Via HMC Architects Blog

Amish communities growing. A recent census reports that a new Amish community is founded every 3 1/2 weeks in the United States. Known for their idyllic and sustainable lifestyle that rejects modern technology, the Amish are found in 30 states across the United States, and in the province of Ontario, Canada.

Researchers at Ohio State University predict that at current rates, the Amish could exceed 1 million people and 1,000 settlements by 2050. As the Amish communities grow and expand it becomes more difficult to continue farming lifestyles because of limited land availability near existing communities. The Amish have transitioned into new jobs such as woodworking and construction, or left their homes in search of affordable farmland which has led to the creation of new communities.

Via Congress for the New Urbanism Blog

Playing well with others. Sasaki Design’s collaborative design approach is strengthened by its ongoing exploration and exchange of ideas. To expand its knowledge base, the firm is hosting an ongoing lecture series featuring guest speakers, most recently Dan D’Oca, cofounder and principal of Interboro Partners.

A specialist in the politics of the contemporary built environment in America, D’Oca shared some insight into his practice and collaborative approach to design.

Architecture for architecture’s sake is a phantom: when architecture gets out of the studio and into the world, it inevitably influences—and is influenced by—non-architectural things. To believe otherwise is to doom architecture to irrelevance. Ours is an architecture that plays well with others. We try to understand how architecture influences “non-architectural” problems to identify opportunities in which architectural interventions can influence outcomes for the better. – Dan D’Oca

Via Sasaki Design Blog

Pop-up for Veteran’s Day. Children of mid-century architects and designers. The making of a diversity quilt. Places that make one happy.

 

Pop-up for Veteran’s Day. Peace and Quiet, a temporary pavilion built in New York City’s Times Square by Matter Architecture Practice, was created as a “dialogue station” where veterans and civilians can openly engage each other in conversation in commemoration of Veteran’s Day.

Matter’s principals, Sandra Wheeler and Alfred Zollinger, proposed the pavilion as part of the Times Square Alliance’s Public Art Program’s call for proposals. The project was selected from 400 entries and funded through Kickstarter. The pavilion was set up on Veteran’s Day to Nov. 16.

Via Architect’s Newspaper Blog

Modernists at play. Paul Makovsky talks to children of mid-century architects and designers on what it was like growing up in a world surrounded by design.

“My mom was an artist and a children’s book illustrator, and my dad, who was an artist, designer, and theoretician, got a job teaching visual design in the architecture department at MIT. They designed a playroom in the house for me that had all these different kinds of “manipulatives,” as they would be called today. For example, there was a clock with cork balls on it, and you could remove the balls and count them, so subliminally it taught you about time and counting, but it was also a beautiful object.” – Daughter Julie Kepes of designers György and Juliet Kepes

Via Metropolis Magazine POV

Diversity quilt.  Stephanie Spann, a structural engineer at HOK, blogs about Diversity Week in St. Louis, with a special focus on the diversity quilt being made in the office.

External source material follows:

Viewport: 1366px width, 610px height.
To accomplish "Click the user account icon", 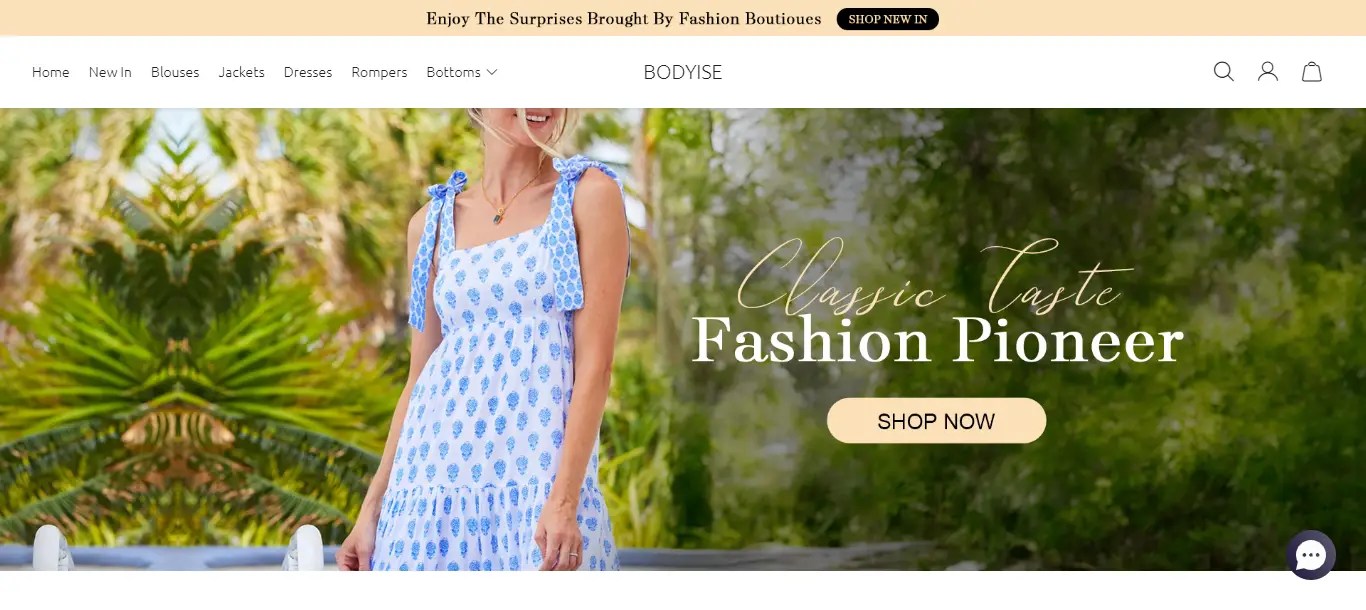I will point(1268,72).
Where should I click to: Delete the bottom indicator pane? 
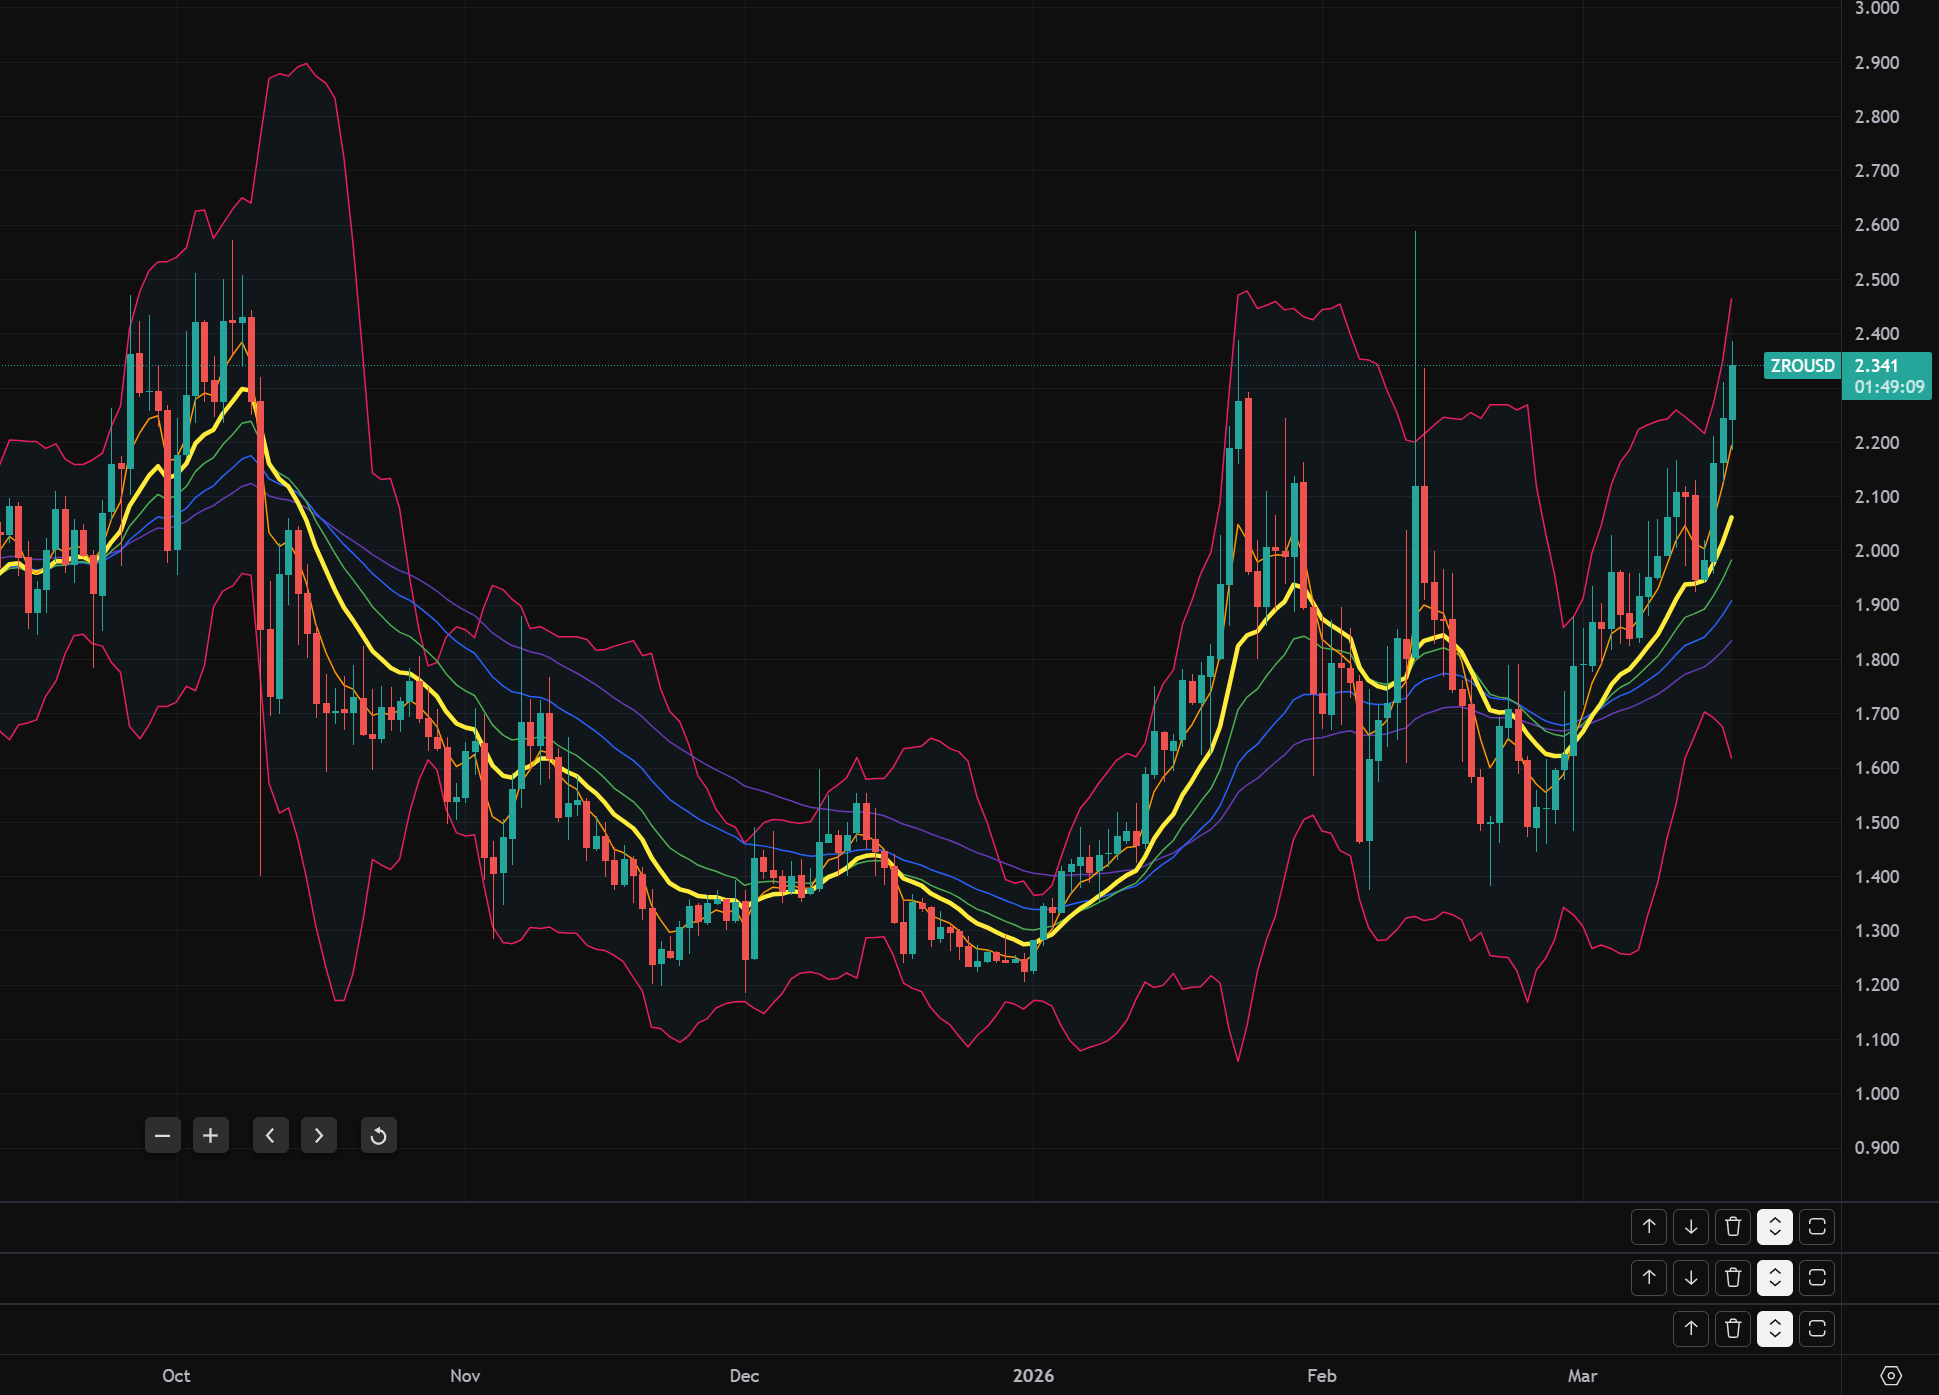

The quilt represents the “joining of small pieces of fabric as a whole allowing us to see how each individual square is integral to the completed quilt”.  The project started in July, when the drive for squares began and another group donated old fabric samples.

Via HOK Life

Places that make one happy. Hazel Borys, principal and managing director of PlaceMakers, reflects on the Urban Happiness series that examines how happiness and health are generated or depleted by the way neighborhoods, towns, cities, and rural landscapes are developed.

Borys talks about how places that generate the highest levels of mental and social well-being are the outcomes of creative placemaking, such as local farming, artisanal food production, field-to-fork dining, and local art making.